__Exercise prompt__
Begin with the line that has "At what coordinates". Give it and every line after it again, exactly, through the end of the entries below.

__Material provided__
--- START ---

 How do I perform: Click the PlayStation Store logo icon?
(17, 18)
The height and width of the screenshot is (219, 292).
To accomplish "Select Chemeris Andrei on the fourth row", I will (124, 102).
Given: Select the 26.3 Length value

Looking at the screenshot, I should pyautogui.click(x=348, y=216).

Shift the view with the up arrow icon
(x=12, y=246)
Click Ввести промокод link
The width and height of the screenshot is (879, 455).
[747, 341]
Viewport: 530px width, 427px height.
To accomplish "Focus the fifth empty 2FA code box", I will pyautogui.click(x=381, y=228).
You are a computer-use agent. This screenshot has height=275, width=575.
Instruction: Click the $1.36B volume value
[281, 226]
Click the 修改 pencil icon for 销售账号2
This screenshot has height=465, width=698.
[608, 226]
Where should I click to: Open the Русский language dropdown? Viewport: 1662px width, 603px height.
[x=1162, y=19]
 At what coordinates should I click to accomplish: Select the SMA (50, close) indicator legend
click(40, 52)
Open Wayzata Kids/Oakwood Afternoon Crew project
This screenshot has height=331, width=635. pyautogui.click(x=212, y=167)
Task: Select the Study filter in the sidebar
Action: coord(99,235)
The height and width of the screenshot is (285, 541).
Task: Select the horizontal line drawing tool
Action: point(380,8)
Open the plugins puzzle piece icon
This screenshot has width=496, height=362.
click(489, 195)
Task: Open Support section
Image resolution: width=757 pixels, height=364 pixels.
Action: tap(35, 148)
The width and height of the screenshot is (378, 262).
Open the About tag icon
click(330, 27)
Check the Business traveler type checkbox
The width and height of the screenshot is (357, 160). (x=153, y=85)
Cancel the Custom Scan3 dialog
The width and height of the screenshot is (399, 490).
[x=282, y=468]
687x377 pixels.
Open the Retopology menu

--- END ---

__Result for this task__
 At what coordinates should I click to accomplish: Select the SMA (50, close) indicator legend
click(40, 52)
Open Wayzata Kids/Oakwood Afternoon Crew project
This screenshot has height=331, width=635. pyautogui.click(x=212, y=167)
Task: Select the Study filter in the sidebar
Action: coord(99,235)
The height and width of the screenshot is (285, 541).
Task: Select the horizontal line drawing tool
Action: point(380,8)
Open the plugins puzzle piece icon
This screenshot has width=496, height=362.
click(489, 195)
Task: Open Support section
Image resolution: width=757 pixels, height=364 pixels.
Action: tap(35, 148)
The width and height of the screenshot is (378, 262).
Open the About tag icon
click(330, 27)
Check the Business traveler type checkbox
The width and height of the screenshot is (357, 160). (x=153, y=85)
Cancel the Custom Scan3 dialog
The width and height of the screenshot is (399, 490).
[x=282, y=468]
687x377 pixels.
Open the Retopology menu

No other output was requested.